> [Set task 1]
From the fluorite algae thread, quote the stretch from "## drodgers (8" through "tim (8 Jan 2015)".
> [Set task 2]
Answer these about the fluorite algae thread:
(a) What tank size does Sakij7 list?
(b) How many watts of light does Michael W use on his 22 gal tank?
(c) According to drodgers, what is beard algae attracted to?

> [Selected text]
━━━━━━━━
# How to get rid of algae on fluorite?



## Sakij7 (8 Jan 2015)

Hi everyone,
A while ago I let my planted tank get a little out of control. Now im starting over with my plants, but I still need to get algae off of my fluorite. It is only on the top layer, but its coating individual pieces of the substrate. I'd like to avoid scooping it out and replacing it, but ill do that if necessary. I currently have about 5 stems of egeria densa, 1 cryptocoryne wendtii, and 1 echinodorus paniculatus.

Tank Size: 20 gal
Light: 55 watt 3-6-10 compact fluorescent, needs replacing
Ferts: None yet, but will once algae is taken care of
CO2: None, but will get a DIY system set up once more plants are in


----------



## Michael W (8 Jan 2015)

Hi,

The lighting in your aquarium is over kill for the size of your tank, you will have the lower the amount of light your tank is receiving. I have a 22 gal with 24 watts and no visible algae (although spores will always be there). Ways in which you can lower the lights include using floating plants and lifting the light high above the tank. It is also advisable to plant the tank heavily and use fertilisers as it is often a misconception that the added fertilisers cause algae. Algae are more adaptable than plants in many ways and that includes taking up nutrients and the lighting levels. This means that even without adding ferts, the algae still has an advantage, but the plants can suffer from nutrient deficiencies causing more algae due to poor plant health.

With the lighting levels you have, I doubt DIY CO2 will be beneficial in the long term as the lights will drive the plants' need for CO2 and nutrients higher than that of a low light tank. DIY CO2 does not provide a constant supply of CO2 and you will find that the temperature of the room can cause fluctuations to the reactions and links right back to algae outbreaks.


----------



## Sakij7 (8 Jan 2015)

The algae is currently under control, I just need a way to kill the algae that is already on the substrate.


----------



## john dory (8 Jan 2015)

how did you bring it under control?


----------



## Michael W (8 Jan 2015)

Can you identify the algae? Here is a good identification guide and methods of removal http://www.theplantedtank.co.uk/algae.htm


----------



## Sakij7 (8 Jan 2015)

The fish load is lower, i turn the light off for an hour in the middle of the 12 hours its on for, and many water changes. Ill also be upping the plant load once i remove the algae from the substrate. Its kind of a green fuzz coating each piece.


----------



## drodgers (8 Jan 2015)

I've had beard algae grow on fluorite ,its attracted to the iron from what I've researched.
Anyways ive tried cleaning it off with no luck ,what i did was put a dirt cap over it .
Other option is to scoop it out and boil it


----------



## tim (8 Jan 2015)
━━━━━━━━
> [Information supplied]
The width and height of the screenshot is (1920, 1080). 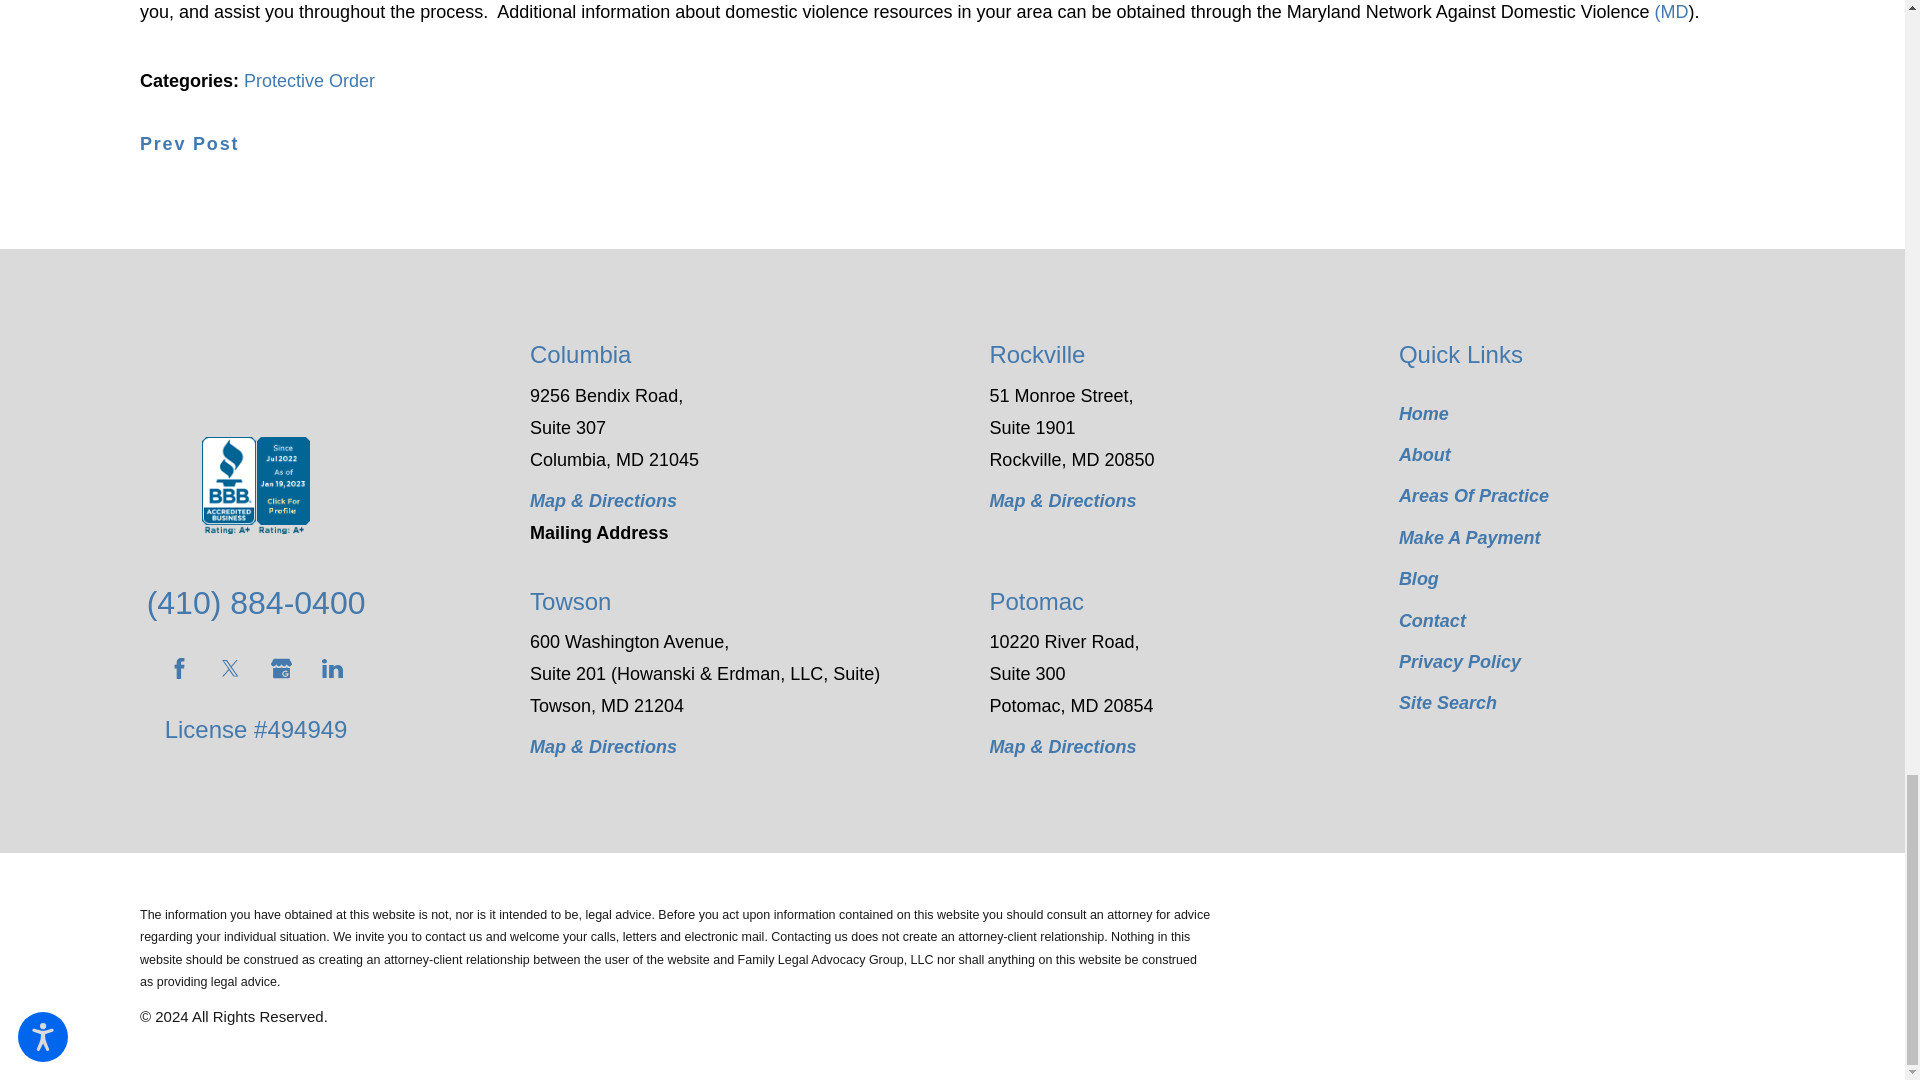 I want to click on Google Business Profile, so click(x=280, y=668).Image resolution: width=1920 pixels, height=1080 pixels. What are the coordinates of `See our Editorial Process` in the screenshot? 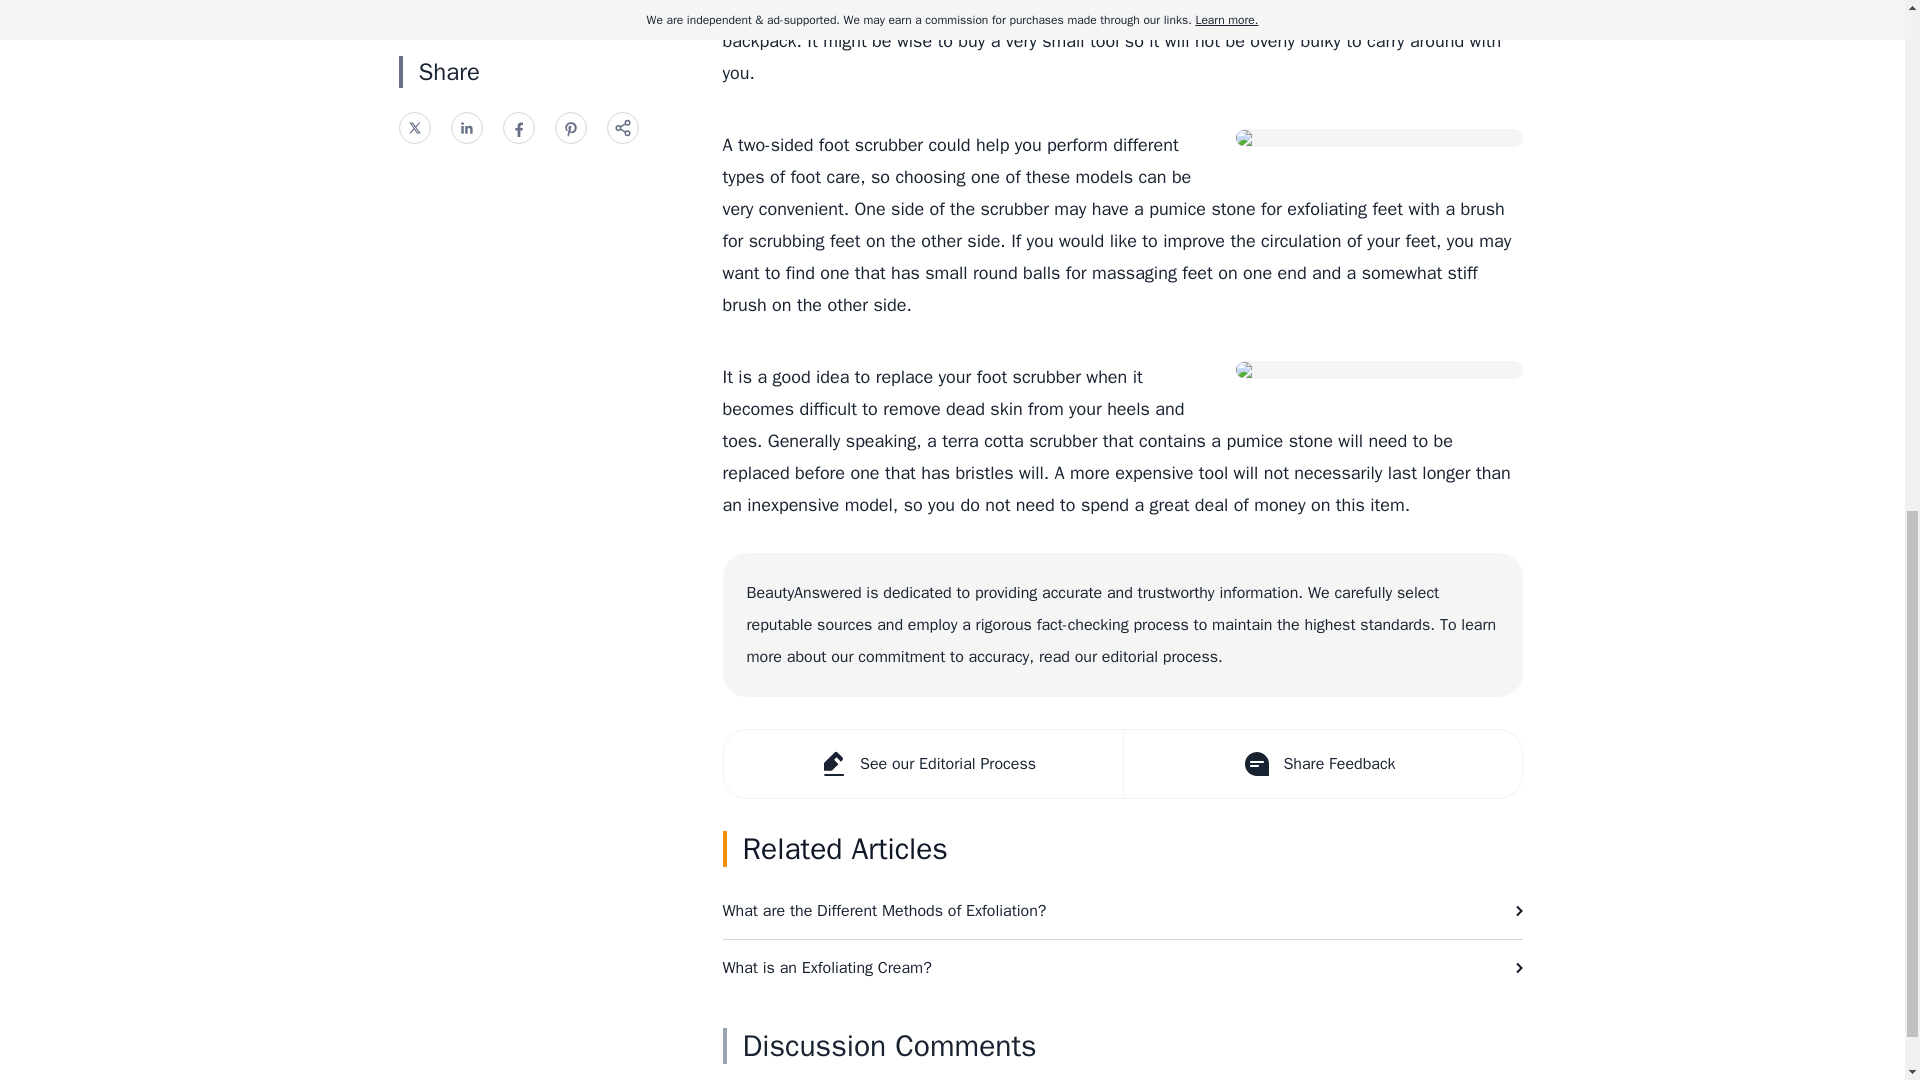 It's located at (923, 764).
━━━━━━━━
> [Complete answer 1]
## drodgers (8 Jan 2015)

I've had beard algae grow on fluorite ,its attracted to the iron from what I've researched.
Anyways ive tried cleaning it off with no luck ,what i did was put a dirt cap over it .
Other option is to scoop it out and boil it


----------



## tim (8 Jan 2015)

> [Complete answer 2]
(a) 20 gal
(b) 24 watts
(c) The iron